> [EXCERPT PROVIDED]
## BEGIN

= Judiciary of Solomon Islands =

Branch of the Government of Solomon Islands

The judiciary of Solomon Islands is a branch of the Government of Solomon Islands that interprets and applies the laws of Solomon Islands, to ensure equal justice under law, and to provide a mechanism for dispute resolution. The legal system is derived from chapter VII, part II of the Constitution, adopted when the country became independent from the United Kingdom in 1978. The Constitution provided for the creation of a High Court, with original jurisdiction in civil and criminal cases, and a Court of Appeal. It also provided for the possibility of "subordinate courts", with no further specification (art.84).

The court system is under the responsibility of the Minister for Justice and Legal Affairs, who as of June 2013 is Commins Mewa.

Prior to the beginning of the international Regional Assistance Mission to Solomon Islands (RAMSI) in 2003, designed to restore peace and order in the country and reinforce its institutions, the "justice system was barely functioning, with courts rarely sitting and those awaiting trial often waiting more than two years for their case to be heard". The judiciary was strengthened over the following years, and as of 2013 RAMSI maintains "19 long-term advisers supporting the Solomon Islands judicial system".

Like that of most Pacific island countries, Solomon Islands' court system relies partly on foreign judges, from other common law countries. Thus, the judges of the Court of Appeal "include senior judges from Australia, New Zealand and Papua New Guinea". Foreign judges are also found in the High Court.

## END

> [EXERCISE A]
Name every country that the article on the Solomon Islands judiciary mentions.
> [EXERCISE B]
Using the article on the Solomon Islands judiciary, mark each statement yes or no, and quote the words that decide it: (i) The Constitution was adopted when the country gained independence from the United Kingdom in 1978. (ii) The Constitution describes the subordinate courts in detail. (iii) Foreign judges sit only on the Court of Appeal.
> [EXERCISE C]
Summarize the article on the Solomon Islands judiciary in two sentences.
Answer from the article on the Solomon Islands judiciary alone.

> [STORED DATA]
## BEGIN

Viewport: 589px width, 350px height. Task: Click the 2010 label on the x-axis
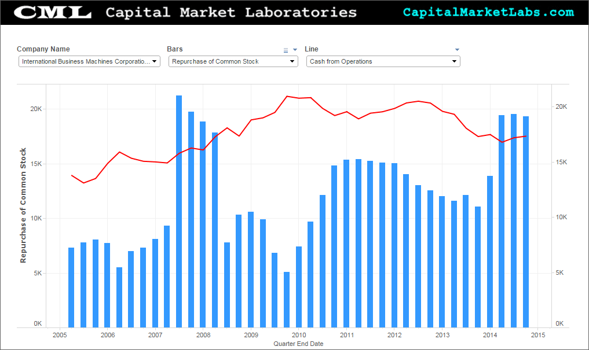coord(298,335)
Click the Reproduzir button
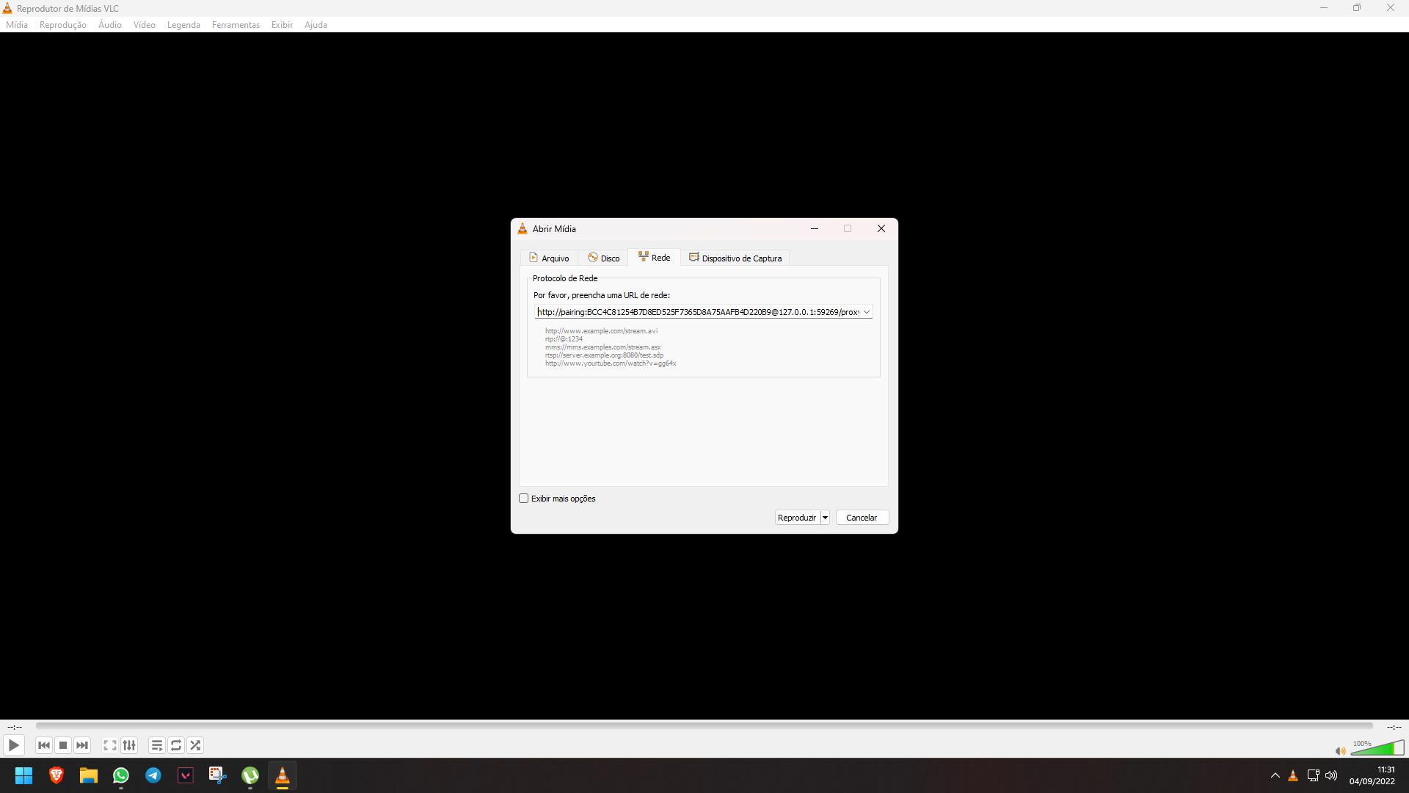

## END

> [CORRECT ANSWER A]
Solomon Islands, United Kingdom, Australia, New Zealand, Papua New Guinea

> [CORRECT ANSWER B]
(i) Yes: "adopted when the country became independent from the United Kingdom in 1978"
(ii) No: "with no further specification"
(iii) No: "Foreign judges are also found in the High Court."

> [CORRECT ANSWER C]
The judiciary of Solomon Islands interprets and applies the country's laws under the 1978 independence Constitution, which created a High Court and a Court of Appeal and allowed for subordinate courts. The justice system was barely functioning before RAMSI began in 2003 and was strengthened in the following years, and like most Pacific island court systems it relies partly on foreign judges from other common law countries.